I'm trying to see if there is a better way to design this. I have a class Animal that is inherited by Male and Female classes (Female class has an additional attribute). I also have a class called Habitat, an instance of each would contain any number of Animals including 0.
class Animal:
def __init__(self, life_span=20, age=0):
self.__life_span = life_span
self.__age = age
def get_life_span(self):
return self.__life_span
def get_age(self):
return self.__age
def age(self):
self.__age += 1
class Female(Animal):
__gender = 'female'
def __init__(self, pregnant=False):
self.__pregnant = pregnant
def impregnate(self):
self.__pregnant = True
class Male(Animal):
__gender = 'male'
class Habitat:
def __init__(self, list_of_animals=[Male(), Female()]):
self.__list_of_animals = list_of_animals
def __add_male(self):
self.__list_of_animals.append(Male())
def __add_female(self):
self.__list_of_animals.append(Female())
def add_animal(self):
if random.choice('mf') == 'm':
self.__add_male()
else:
self.__add_female()
def get_population(self):
return self.__list_of_animals.__len__()
Before I add any more functionality, I would like to find out if that's a proper way to design these classes. Maybe there is a design pattern I can use? I'm new to OOP, any other comments/suggestions are appreciated.
1 Answer 1
In Habitat.__init__
, you've committed a classic beginner's fallacy: using a list as a default argument.
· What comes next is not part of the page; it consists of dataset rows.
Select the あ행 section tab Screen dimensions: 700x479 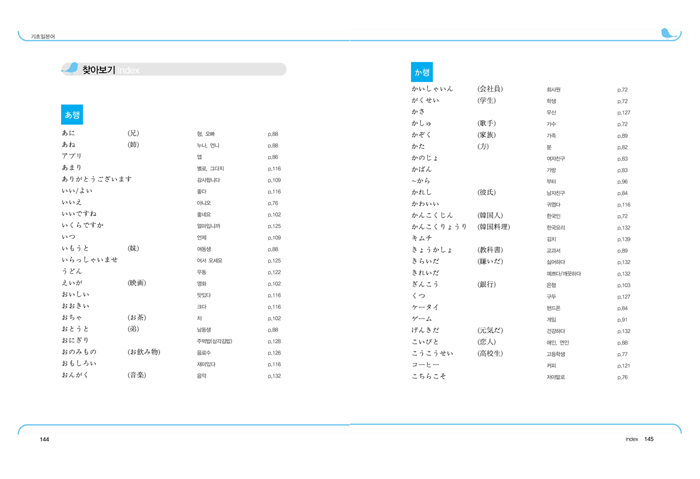click(x=72, y=114)
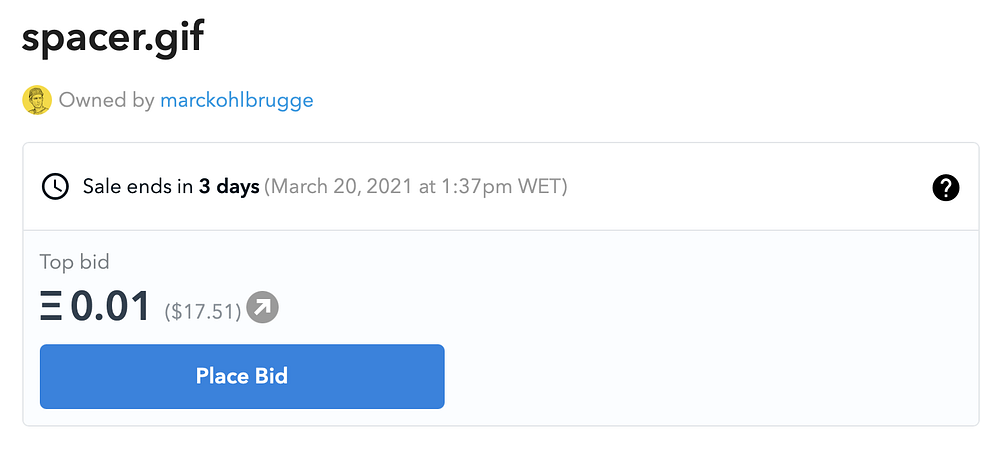Click the gray arrow icon beside $17.51
This screenshot has width=1000, height=451.
[x=263, y=309]
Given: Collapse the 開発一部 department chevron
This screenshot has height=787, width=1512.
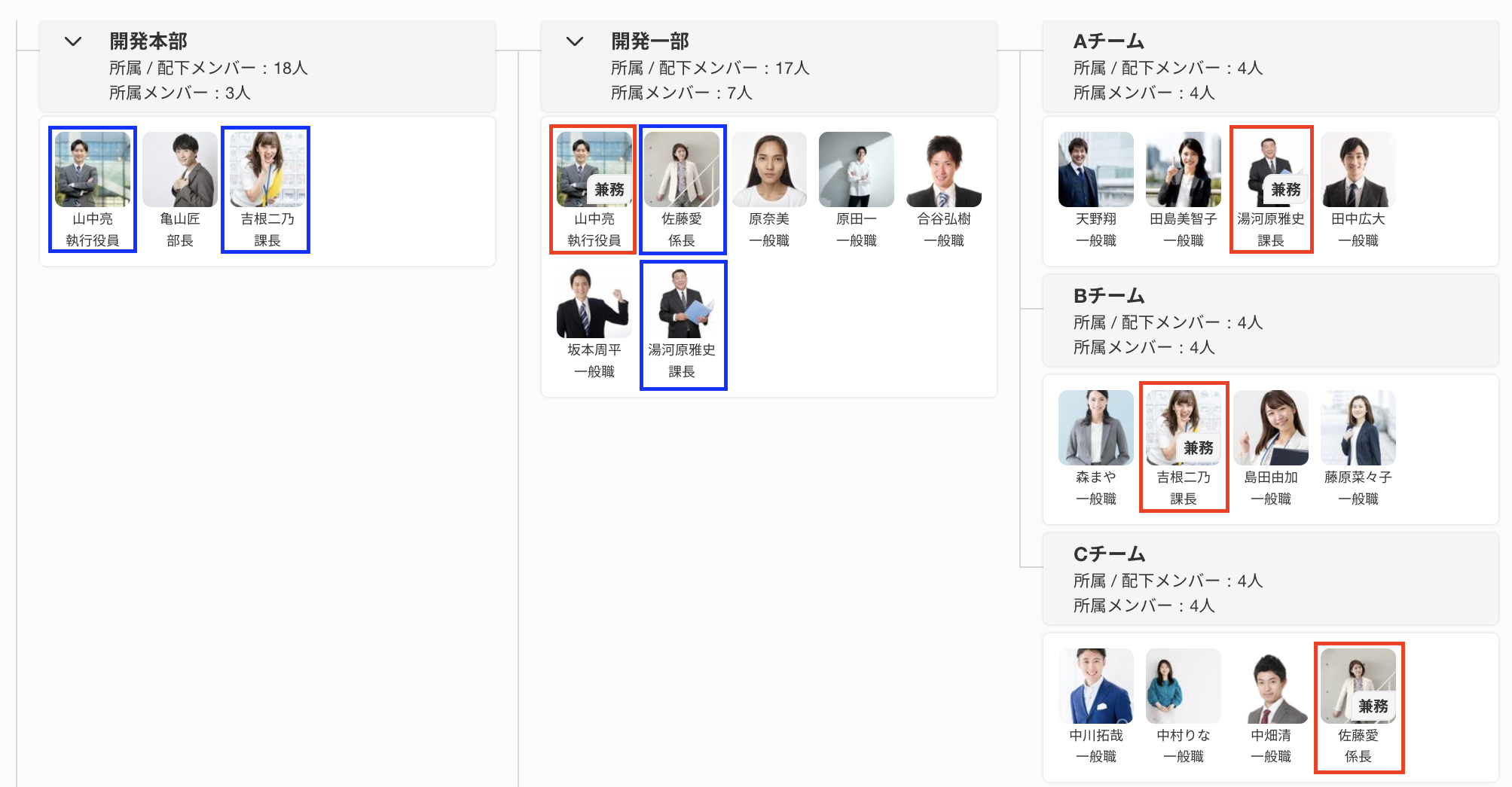Looking at the screenshot, I should click(575, 41).
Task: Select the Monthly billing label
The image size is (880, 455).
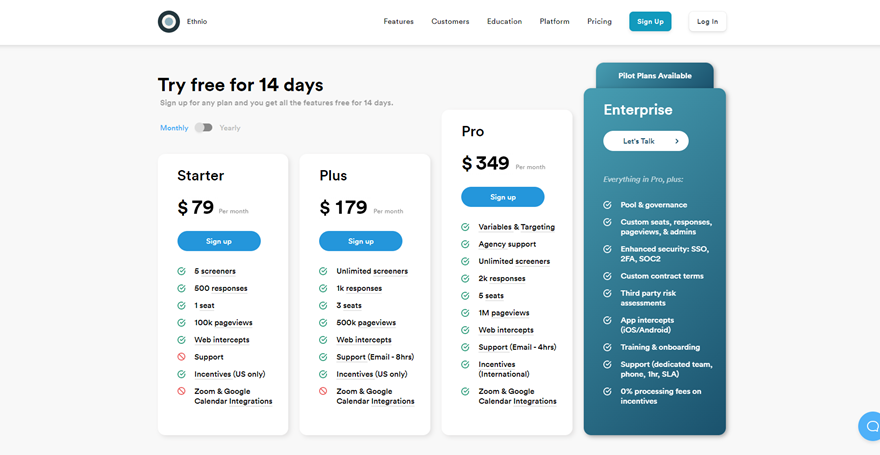Action: coord(174,128)
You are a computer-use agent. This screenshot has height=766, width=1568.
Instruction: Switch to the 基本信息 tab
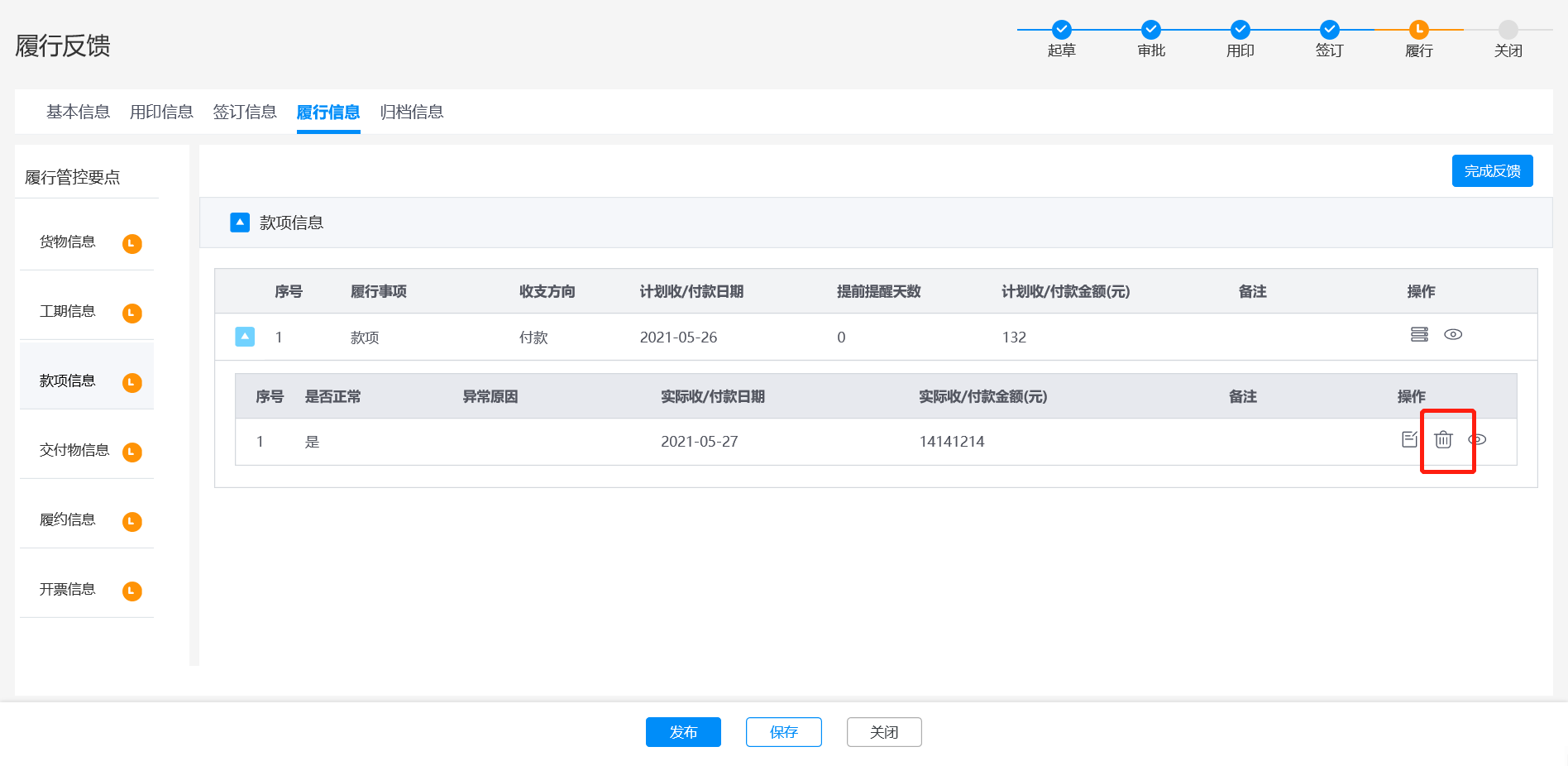(x=78, y=112)
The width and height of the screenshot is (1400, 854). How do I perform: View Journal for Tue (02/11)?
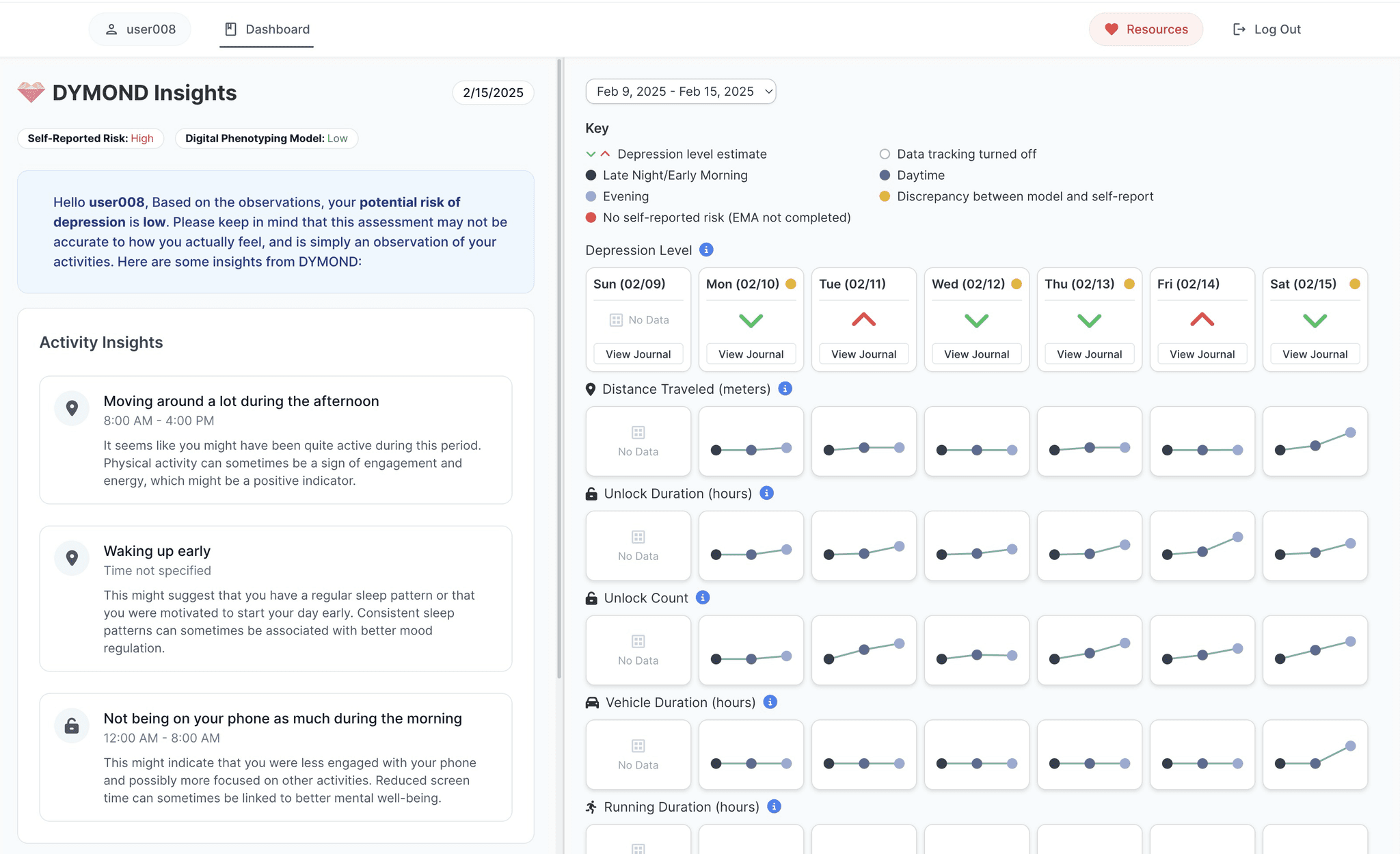click(x=864, y=354)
In Python, every call to a function with a default argument will use the same default object. If that object is mutable (e.g. a list) any mutations to that object (e.g. .append
) will affect that one object. In effect, all your Habitat
s will end up using the exact same list unless you specify a non-default argument.
Instead, use None
as the default argument, and test for it:
def __init__(self, animals=None):
if animals is None:
animals = [Male(), Female()]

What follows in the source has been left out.